> [TEXT PROVIDED]
# Bank Acc|ount



## I Love UBER (Aug 30, 2015)

help Chase Bank just put a restriction on my account what do i do I need an account to keep working for Uber well I should say to get paid for Uber


----------



## painfreepc (Jul 17, 2014)

*prepaid debit card with direct deposit,*
*NetSpend is one of the best, i used it as my bank account for Squareup,*

Add $40 to your new NetSpend Prepaid Debit Card account. Once that happens, you get $20 free, This is not a joke or scam, i am not anonymous on this forum, but you need my referral code to get the free $20.


----------



## I Love UBER (Aug 30, 2015)

painfreepc said:


> prepaid debit card with direct deposit,
> NetSpend is one of the best, i used it as my bank account for Squareup


but isn't that a prepaid


----------



## painfreepc (Jul 17, 2014)

I Love UBER said:


> but isn't that a prepaid


*You can use a* *prepaid debit card with direct deposit for your uber account,
why don't you like read the direct deposit info at uber and stop assuming that you can't use it..*


----------



## Amsoil Uber Connect (Jan 14, 2015)

Bang on the Branch managers door and ask WTF man!!!

Hope you don't have IRS or FTB problems. Cause if you do, anything with a Slave Tracking number will be gone and this gig is not for you.


----------



## painfreepc (Jul 17, 2014)

*https://help.uber.com/partners --> Payments More --> Update my banking info*

*Update my banking info*
In some countries we can deposit payments to savings accounts or pre-paid cards, but please check with your local team for details.


----------



## I Love UBER (Aug 30, 2015)

painfreepc said:


> *You can use a* *prepaid debit card with direct deposit for your uber account,
> why don't you like read the direct deposit info at uber and stop assuming that you can't use it..*


excuse me but I had a prepaid Debit Card when I first started they did not put my money into it emailed me and told me it was prepaid they would only do it one time and then I had to get a bank account so why don't you quit assuming that I didn't read anything Uber post because it clearly states with Uber that you cannot use a prepaid or credit union


----------



## painfreepc (Jul 17, 2014)

I Love UBER said:


> excuse me but I had a prepaid Debit Card when I first started they did not put my money into it emailed me and told me it was prepaid they would only do it one time and then I had to get a bank account so why don't you quit assuming that I didn't read anything Uber post because it clearly states with Uber that you cannot use a prepaid or credit union


Not all prepaid Debit Cards are the same..

> [THE REQUEST]
Retype the bank account thread word for word, everything from "help Chase Bank" down to "the free $20.".

> [DATA SECTION]
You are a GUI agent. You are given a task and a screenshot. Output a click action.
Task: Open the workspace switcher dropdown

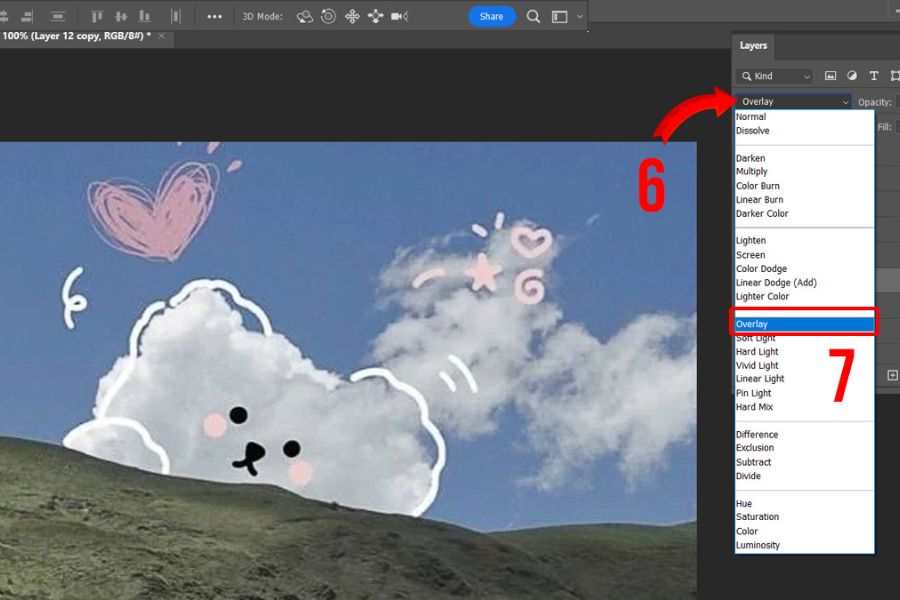[563, 16]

> [EXERCISE ANSWER]
help Chase Bank just put a restriction on my account what do i do I need an account to keep working for Uber well I should say to get paid for Uber


----------



## painfreepc (Jul 17, 2014)

*prepaid debit card with direct deposit,*
*NetSpend is one of the best, i used it as my bank account for Squareup,*

Add $40 to your new NetSpend Prepaid Debit Card account. Once that happens, you get $20 free, This is not a joke or scam, i am not anonymous on this forum, but you need my referral code to get the free $20.